[[ TEXT UNDER STUDY, beginning ]]

According to the National Foundation for Celiac Awareness manufacturers use inactive ingredients to bind pills together. There are several types of inactive ingredients that drug companies may use, and some of them may contain gluten. Although few medications actually contain gluten, it is important that the inactive ingredients of each medication are explored to determine the source – and to verify that the particular drug in question is indeed gluten-free. Complicating matters, a generic form of a medication may use different inactive ingredients than the brand name drug. This means that even if the brand name is determined to be gluten-free, the status of each generic produced by different manufacturers must also be verified.
The following inactive ingredients indicate the need for additional investigation to determine the status of the drug:
• Modified starch (source not specified)
• Pregelatinized starch (source not specified)
• Pregelatinized modified starch (source not specified)
• Dextrates (source not specified)
• Dextrin (source not specified but usually corn or potato)
• Dextrimaltose(when barley malt is used)
• Caramel coloring (when barley malt is used)
The Food Allergen Labeling Consumer Protection Act of 2004, requires packaged food labels to identify all ingredients containing wheat and other common allergens. However, no similar requirement exists for medication labels.
Resources for checking if your medication contains gluten:
1. Contact the company that makes your drugs, or ask your pharmacist to do so.
2. Glutenfreedrugs.com is a website maintained as a public service by a pharmacist at Nationwide Children’s Hospital.
3. A Guide through the Medicine Cabinet is a book developed to provide people with special dietary requirements additional information about medications.

[[ TEXT UNDER STUDY, end ]]
[[ DATA BLOCK, beginning ]]

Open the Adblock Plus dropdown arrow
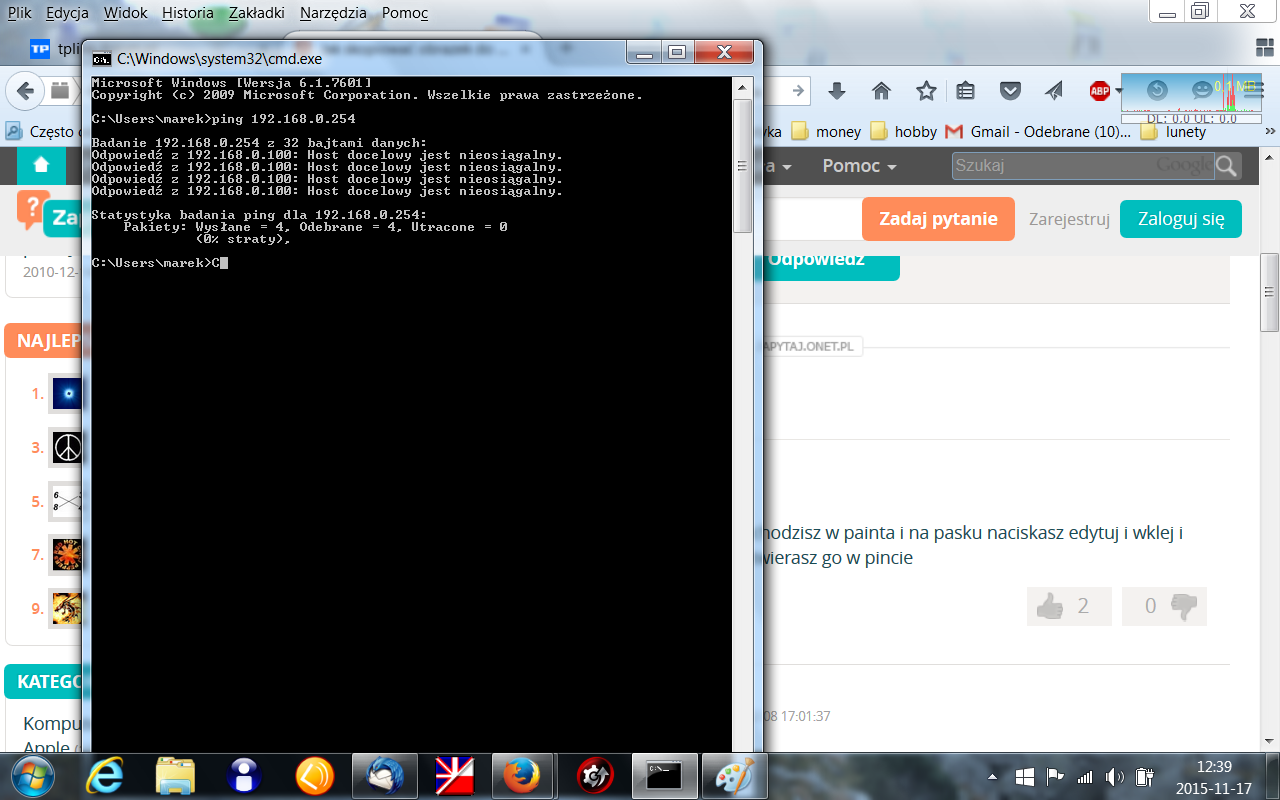Screen dimensions: 1280x800 pos(1118,91)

[[ DATA BLOCK, end ]]

[WORK INSTRUCTIONS]
1 > Answer these questions from the text on gluten in medications:
(a) According to the National Foundation for Celiac Awareness, what do manufacturers use inactive ingredients for?
(b) Which law requires packaged food labels to identify all ingredients containing wheat?
(c) Who maintains Glutenfreedrugs.com?
2 > Reproduce the passage of the text on gluten in medications from "The following inactive" up to and including "for medication labels.".

[EXPECTED OUTPUTS]
1 >
(a) To bind pills together.
(b) The Food Allergen Labeling Consumer Protection Act of 2004.
(c) A pharmacist at Nationwide Children’s Hospital.

2 >
The following inactive ingredients indicate the need for additional investigation to determine the status of the drug:
• Modified starch (source not specified)
• Pregelatinized starch (source not specified)
• Pregelatinized modified starch (source not specified)
• Dextrates (source not specified)
• Dextrin (source not specified but usually corn or potato)
• Dextrimaltose(when barley malt is used)
• Caramel coloring (when barley malt is used)
The Food Allergen Labeling Consumer Protection Act of 2004, requires packaged food labels to identify all ingredients containing wheat and other common allergens. However, no similar requirement exists for medication labels.